§ Supplied text
----------------
Citation: | Miao, S. Y., Zhang, H. J., Tan, Y. Y., and Lin, Y. (2021). Development of a new high resolution waveform migration location method and its applications to induced seismicity. Earth Planet. Phys., 5(6), 520–531. DOI: 10.26464/epp2021056 |
Locating seismic events is a central task for earthquake monitoring. Compared to arrival-based location methods, waveform-based location methods do not require picking phase arrivals and are more suitable for locating seismic events with noisy waveforms. Among waveform-based location methods, one approach is to stack different attributes of P and S waveforms around arrival times corresponding to potential event locations and origin times, and the maximum stacking values are assumed to indicate the correct event location and origin time. In this study, to obtain a high-resolution location image, we improve the waveform-based location method by applying a hybrid multiplicative imaging condition to characteristic functions of seismic waveforms. In our new stacking method, stations are divided into groups; characteristic functions of seismic waveforms recorded at stations in the same group are summed, and then multiplied among groups. We find that this approach can largely eliminate the cumulative effects of noise in the summation process and thus improve the resolution of location images. We test the new method and compare it to three other stacking methods, using both synthetic and real datasets that are related to induced seismicity occurring in petroleum/gas production. The test results confirm that the new stacking method can provide higher-resolution location images than those derived from currently used methods.
----------------
§ Data
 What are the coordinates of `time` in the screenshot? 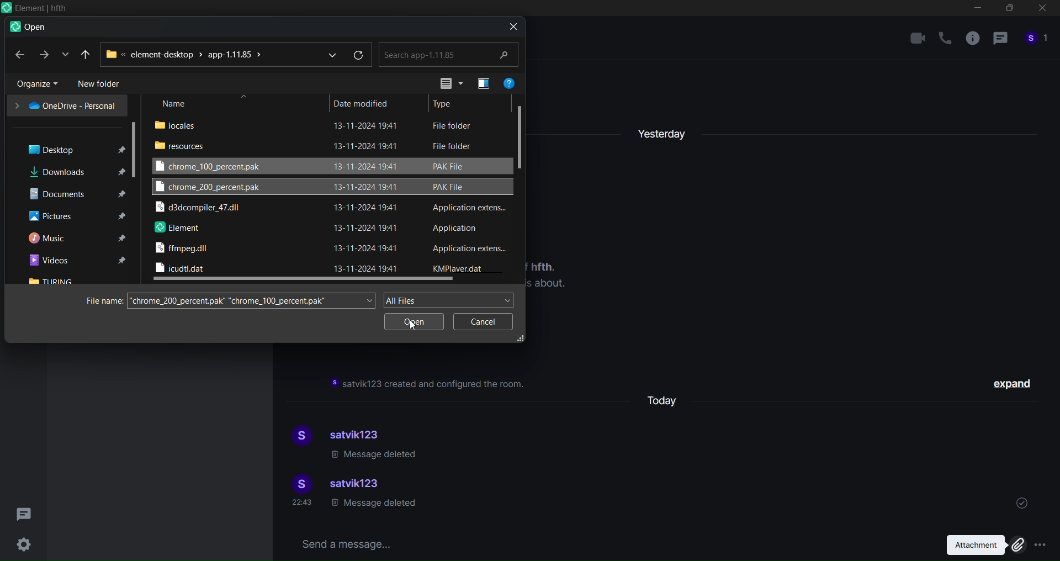 It's located at (304, 504).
----------------
§ Task requirements
Pick up the abstract on high-resolution waveform migration for locating induced seismicity and continue it from its final sentence.

§ Reply
To monitor induced seismicity, it is essential that seismic events are detected and located accurately. Seismic monitoring has been employed widely in unconventional oil and gas development (e.g. Rutledge et al., 1998; Lakings et al., 2006; Le Calvez et al., 2007; Gharti et al., 2010; Maxwell et al., 2010; Grigoli et al., 2013), geothermal development (e.g. Phillips et al., 2002; Dyer et al., 2008), and mining (e.g. Ge MC, 2005; Tang LZ et al., 2006; Qian JW et al., 2018). These activities can induce considerable seismicity when they create new fractures or reactivate existing fractures/faults. The locations of these induced seismic events can be used to delineate fracture distributions, evaluate stimulated reservoir volume, and identify active faults; such information is essential to improve understanding of the hydraulic fracturing used in unconventional resources development, as well as in forecasting potential hazards in mining (Maxwell and Urbancic, 2002; Rutledge and Phillips, 2003; Maxwell, 2011; Close et al., 2012; Li JL et al., 2013; Grechka et al., 2015).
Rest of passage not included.